Drew Holler, Senior Vice President, Walmart U.S. People Operations, laid out the reasons for the shift:
"We’re uniquely positioned to offer a combination of stability and room for growth that few others can match. We are prioritizing consistent schedules, skills training and new pathways for growth, so all jobs at Walmart can lead to careers. We know offering more full-time opportunities along with skills, training and equipping associates with tools to make work easier will help us continue to attract and retain top talent.
"Having a stable, reliable job is important. At Walmart, that starts with having a consistent, predictable schedule that makes it easy for associates to plan for all of the important things going on outside of work. That’s why we’re offering full-time associates set, consistent schedules, with the same hours on the same days each week. For example, an associate who works in the deli could go into work each day knowing they’ll be off in time to pick up their kids from school.
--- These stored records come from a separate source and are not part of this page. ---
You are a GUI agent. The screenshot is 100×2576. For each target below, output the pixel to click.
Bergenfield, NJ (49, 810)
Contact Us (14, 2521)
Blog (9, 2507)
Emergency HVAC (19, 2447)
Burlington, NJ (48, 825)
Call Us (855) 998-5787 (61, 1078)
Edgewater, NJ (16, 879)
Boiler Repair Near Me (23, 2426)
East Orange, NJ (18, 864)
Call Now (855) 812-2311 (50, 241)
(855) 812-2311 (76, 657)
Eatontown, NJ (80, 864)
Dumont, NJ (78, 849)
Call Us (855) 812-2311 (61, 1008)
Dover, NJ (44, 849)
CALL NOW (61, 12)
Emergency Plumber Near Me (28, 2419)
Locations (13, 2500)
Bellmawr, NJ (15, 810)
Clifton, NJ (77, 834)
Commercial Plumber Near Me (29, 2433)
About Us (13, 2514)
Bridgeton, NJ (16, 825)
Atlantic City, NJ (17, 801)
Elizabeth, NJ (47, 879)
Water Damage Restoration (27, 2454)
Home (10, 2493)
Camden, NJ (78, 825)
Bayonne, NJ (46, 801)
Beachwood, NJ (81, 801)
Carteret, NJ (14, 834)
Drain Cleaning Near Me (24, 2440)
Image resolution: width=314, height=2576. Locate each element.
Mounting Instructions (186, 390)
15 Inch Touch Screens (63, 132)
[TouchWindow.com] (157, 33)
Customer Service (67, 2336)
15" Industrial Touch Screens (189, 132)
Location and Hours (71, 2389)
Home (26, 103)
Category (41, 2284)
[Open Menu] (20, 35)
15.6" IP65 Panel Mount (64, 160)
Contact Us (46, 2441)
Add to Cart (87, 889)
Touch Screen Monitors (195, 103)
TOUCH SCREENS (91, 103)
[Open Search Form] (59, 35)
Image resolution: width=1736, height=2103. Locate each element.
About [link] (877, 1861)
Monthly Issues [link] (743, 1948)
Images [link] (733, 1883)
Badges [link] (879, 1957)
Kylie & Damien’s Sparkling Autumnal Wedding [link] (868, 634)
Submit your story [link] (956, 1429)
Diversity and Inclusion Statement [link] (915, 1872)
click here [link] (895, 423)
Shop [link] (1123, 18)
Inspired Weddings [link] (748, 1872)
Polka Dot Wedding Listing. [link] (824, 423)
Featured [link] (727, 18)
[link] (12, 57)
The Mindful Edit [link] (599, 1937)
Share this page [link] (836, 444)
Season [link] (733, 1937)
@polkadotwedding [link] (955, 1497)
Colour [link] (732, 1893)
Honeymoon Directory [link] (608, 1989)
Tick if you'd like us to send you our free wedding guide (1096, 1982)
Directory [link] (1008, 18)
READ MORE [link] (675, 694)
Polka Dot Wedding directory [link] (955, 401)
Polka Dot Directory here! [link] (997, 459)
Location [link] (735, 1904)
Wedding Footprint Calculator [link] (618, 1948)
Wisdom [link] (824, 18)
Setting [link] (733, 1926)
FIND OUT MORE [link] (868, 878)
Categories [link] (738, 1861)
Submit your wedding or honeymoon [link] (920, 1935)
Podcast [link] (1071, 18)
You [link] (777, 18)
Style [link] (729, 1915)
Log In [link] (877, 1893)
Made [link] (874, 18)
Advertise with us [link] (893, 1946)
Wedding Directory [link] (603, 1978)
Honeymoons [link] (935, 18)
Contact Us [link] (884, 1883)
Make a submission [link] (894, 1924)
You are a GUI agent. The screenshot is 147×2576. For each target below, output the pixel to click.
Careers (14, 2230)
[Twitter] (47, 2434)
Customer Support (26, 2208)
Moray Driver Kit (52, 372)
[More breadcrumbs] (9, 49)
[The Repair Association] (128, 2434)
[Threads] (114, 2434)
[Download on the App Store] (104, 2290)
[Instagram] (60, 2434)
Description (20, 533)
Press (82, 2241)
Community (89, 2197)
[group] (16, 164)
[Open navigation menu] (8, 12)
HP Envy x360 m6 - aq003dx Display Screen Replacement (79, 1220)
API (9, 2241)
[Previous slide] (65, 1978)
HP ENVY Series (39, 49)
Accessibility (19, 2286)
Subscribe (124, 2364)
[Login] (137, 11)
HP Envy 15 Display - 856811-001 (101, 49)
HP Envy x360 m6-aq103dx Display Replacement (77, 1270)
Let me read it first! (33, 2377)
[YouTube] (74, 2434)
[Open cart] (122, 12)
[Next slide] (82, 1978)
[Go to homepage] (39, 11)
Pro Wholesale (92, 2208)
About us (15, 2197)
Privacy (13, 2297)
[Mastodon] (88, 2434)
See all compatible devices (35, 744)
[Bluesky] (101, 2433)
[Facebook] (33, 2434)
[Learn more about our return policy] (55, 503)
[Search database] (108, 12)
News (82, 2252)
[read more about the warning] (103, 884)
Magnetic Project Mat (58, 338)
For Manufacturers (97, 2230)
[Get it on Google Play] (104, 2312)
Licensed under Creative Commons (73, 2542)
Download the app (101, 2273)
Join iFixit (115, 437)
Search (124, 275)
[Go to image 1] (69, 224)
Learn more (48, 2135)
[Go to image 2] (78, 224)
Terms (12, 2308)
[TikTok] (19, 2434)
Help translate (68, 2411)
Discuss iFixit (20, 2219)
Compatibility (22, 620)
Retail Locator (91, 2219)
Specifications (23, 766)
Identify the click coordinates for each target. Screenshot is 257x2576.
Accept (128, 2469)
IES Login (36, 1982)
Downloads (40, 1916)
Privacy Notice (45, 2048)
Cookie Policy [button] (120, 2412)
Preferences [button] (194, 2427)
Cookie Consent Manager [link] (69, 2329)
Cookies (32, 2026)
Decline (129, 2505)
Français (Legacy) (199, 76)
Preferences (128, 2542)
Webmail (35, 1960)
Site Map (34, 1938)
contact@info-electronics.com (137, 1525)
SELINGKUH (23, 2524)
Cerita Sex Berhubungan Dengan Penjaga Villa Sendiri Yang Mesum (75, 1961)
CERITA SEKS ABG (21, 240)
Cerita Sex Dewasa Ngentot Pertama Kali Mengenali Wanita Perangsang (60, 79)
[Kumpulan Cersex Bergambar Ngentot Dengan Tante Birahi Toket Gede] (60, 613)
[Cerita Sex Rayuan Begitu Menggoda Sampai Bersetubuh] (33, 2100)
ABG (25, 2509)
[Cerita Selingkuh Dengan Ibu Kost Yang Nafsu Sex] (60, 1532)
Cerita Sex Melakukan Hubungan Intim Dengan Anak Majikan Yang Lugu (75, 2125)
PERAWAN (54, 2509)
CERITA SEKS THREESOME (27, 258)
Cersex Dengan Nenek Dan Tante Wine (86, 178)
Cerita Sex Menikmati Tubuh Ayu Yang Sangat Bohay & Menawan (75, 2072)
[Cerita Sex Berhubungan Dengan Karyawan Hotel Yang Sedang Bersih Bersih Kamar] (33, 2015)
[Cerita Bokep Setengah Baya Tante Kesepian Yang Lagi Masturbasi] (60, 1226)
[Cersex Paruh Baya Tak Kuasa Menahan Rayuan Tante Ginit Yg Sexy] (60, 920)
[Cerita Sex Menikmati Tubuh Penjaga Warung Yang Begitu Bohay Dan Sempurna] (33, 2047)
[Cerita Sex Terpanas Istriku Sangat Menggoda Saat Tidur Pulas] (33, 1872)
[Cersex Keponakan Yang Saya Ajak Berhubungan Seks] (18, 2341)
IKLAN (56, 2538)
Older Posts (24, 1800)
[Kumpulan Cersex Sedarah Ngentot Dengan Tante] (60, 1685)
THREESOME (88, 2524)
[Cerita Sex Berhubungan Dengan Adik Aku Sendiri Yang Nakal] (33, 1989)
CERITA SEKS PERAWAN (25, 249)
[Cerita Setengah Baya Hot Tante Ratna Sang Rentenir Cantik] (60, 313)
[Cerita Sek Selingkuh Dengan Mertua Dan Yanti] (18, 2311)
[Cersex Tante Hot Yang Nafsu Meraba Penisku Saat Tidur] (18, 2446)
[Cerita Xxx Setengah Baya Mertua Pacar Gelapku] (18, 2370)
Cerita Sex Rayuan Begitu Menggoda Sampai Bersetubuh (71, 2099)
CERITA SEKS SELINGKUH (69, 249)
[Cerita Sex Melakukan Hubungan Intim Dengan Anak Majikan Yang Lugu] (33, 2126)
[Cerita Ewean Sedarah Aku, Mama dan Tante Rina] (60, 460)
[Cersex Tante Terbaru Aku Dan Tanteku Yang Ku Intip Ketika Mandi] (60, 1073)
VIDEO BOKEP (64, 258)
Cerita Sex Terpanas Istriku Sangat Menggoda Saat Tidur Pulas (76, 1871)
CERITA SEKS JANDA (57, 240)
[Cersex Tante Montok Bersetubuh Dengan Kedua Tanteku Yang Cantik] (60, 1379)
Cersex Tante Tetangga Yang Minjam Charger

"This approach has other benefits, too. Associates will be scheduled to work alongside their teammates and their leader on every shift. This is one way we’re building on the team-based structure we introduced in stores last year. Having these small teams of eight to 12 associates work together will lead to a more connected, productive and enjoyable work environment. Associates are cross-trained within their team’s area of the store, and they get real-time, one-on-one feedback and mentorship from their leader. All of this helps them build careers with Walmart if they choose. And all of this ultimately results in even better customer service."
- KC's View:
"Even better customer service."
That's the key … and it is why, I suspect, Walmart believes that this investment in a higher-percentage full-time workforce will pay off in the future.
Walmart is doing this even as it is raising the floor on wages - while there will be plenty of arguments that not enough, the fact remains that Walmart is investing in employees to a greater degree than ever, which should have the effect of helping those employees feel invested in the company.
I find myself wondering if we're going to see companies like Walmart and Amazon engaging in their battle for supremacy on a new front - labor. Amazon certainly gets its share of criticisms of how it treats its workers, and it seems to be in the crosshairs of political and regulatory attention to a greater degree than Walmart at the moment. (Though this could change with one bad piece of publicity.)
Walmart may see this as an opportunity to change perceptions, which could have the effect of changing shopper behavior and preferences.